Platt’s findings show that rhesus monkeys are motivated to acquire information about socially relevant situations, including information about dominance and sex. Their motivation and desire to obtain this information is high, as evidenced by the fact that they are willing to pay a cost — similar in important ways to the hens bashing open heavy doors to get chipped wood. Keeping an eye on a dominant is of value as dominants pose a threat, especially one staring at you. Keeping an eye on a female’s rear end is also of value as it can signal sexual receptivity: in rhesus monkeys, as in many other monkeys and apes, the area around the vagina either swells, turns red, or both when females are ovulating. This is important information for males, guiding their desire to court and mate with willing females.

Humans also value social information, devoting many hours in a day to gossiping and people-watching, whether in magazines, tabloids, reality TV, or real life. This information showcases what we have relative to others, a difference that will be exaggerated in societies with dominance hierarchies.
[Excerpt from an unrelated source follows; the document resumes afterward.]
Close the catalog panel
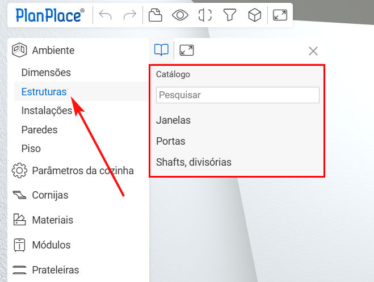The width and height of the screenshot is (374, 282). tap(313, 51)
People living in hierarchical societies should relish information showing that a competitor has lost resources, whereas those living in egalitarian societies should be motivated to redress the imbalance. To test this possibility, the social psychologist Joan Chiao used survey information to establish two groups of individuals, one with preferences for hierarchical societies and the other with preferences for egalitarian societies. Chiao placed individuals from these two groups into a brain scanner and showed them pictures of people experiencing pain — an experience that often triggers empathy. Two areas, both associated with the personal experience of pain and the perception of pain in others, were highly active; this is the brain’s way of representing empathy. But these areas were less active in those who preferred hierarchies than those who preferred egalitarianism. This finding, as Chiao notes, is consistent with the idea that in an egalitarian society, empathy for others’ well-being is essential. In egalitarian societies, seeing someone who has less or is being harmed by another, should motivate a desire to redress the imbalance and reduce the harm. In a dog-eat-dog hierarchical society, where dominants outcompete subordinates and inequities are part of life, concern for those at the bottom is a sign of weakness.
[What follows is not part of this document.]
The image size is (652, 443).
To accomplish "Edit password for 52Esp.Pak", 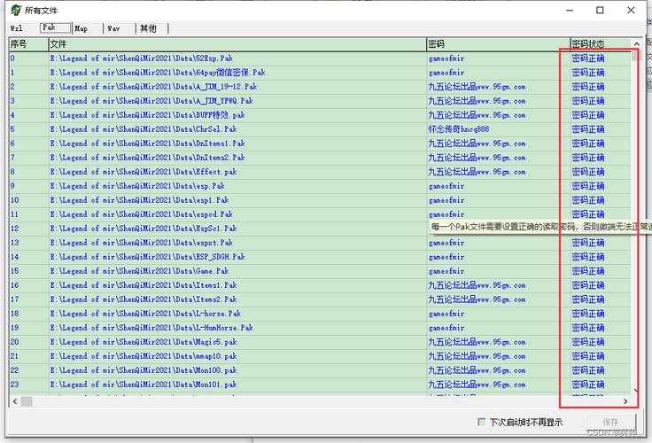I will [x=498, y=58].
Chiao interpreted her results as evidence that cultural influences can shape brain activity, leading some to develop a desire for dominance and inequities, whereas others develop a desire for equality. It is possible, however, that these individuals started out life with structural differences in brain anatomy and function, and these differences led some to prefer societies that champion inequalities while others prefer those that support equality. Chiao’s work can’t distinguish between these alternatives. Nonetheless, her studies nicely show that patterns of brain activation can heighten our sensitivity to what others have, what we desire, and how some of our desires can flexibly change in response to what others have. And if the addictive model I have been pushing is more broadly applicable to all of our desires, then our desire for status can turn into an unhinged drive for power that is difficult to satisfy.

I’ll have what she’s having

One of the most famous lines in movie history was delivered by Estelle Reiner in
When Harry Met Sally,
a comedy produced by her son Rob Reiner. While Estelle is seated at a table in a delicatessen, Sally — played by Meg Ryan — fakes having an orgasm to show Harry — played by Billy Crystal — that he can’t tell the difference between fakes and the real deal. Overhearing Ryan’s performance, Estelle turns to the waiter and says “I’ll have what she’s having.” This is comparison shopping, cashing in on someone else’s subjective experience to guide our chosen experiences.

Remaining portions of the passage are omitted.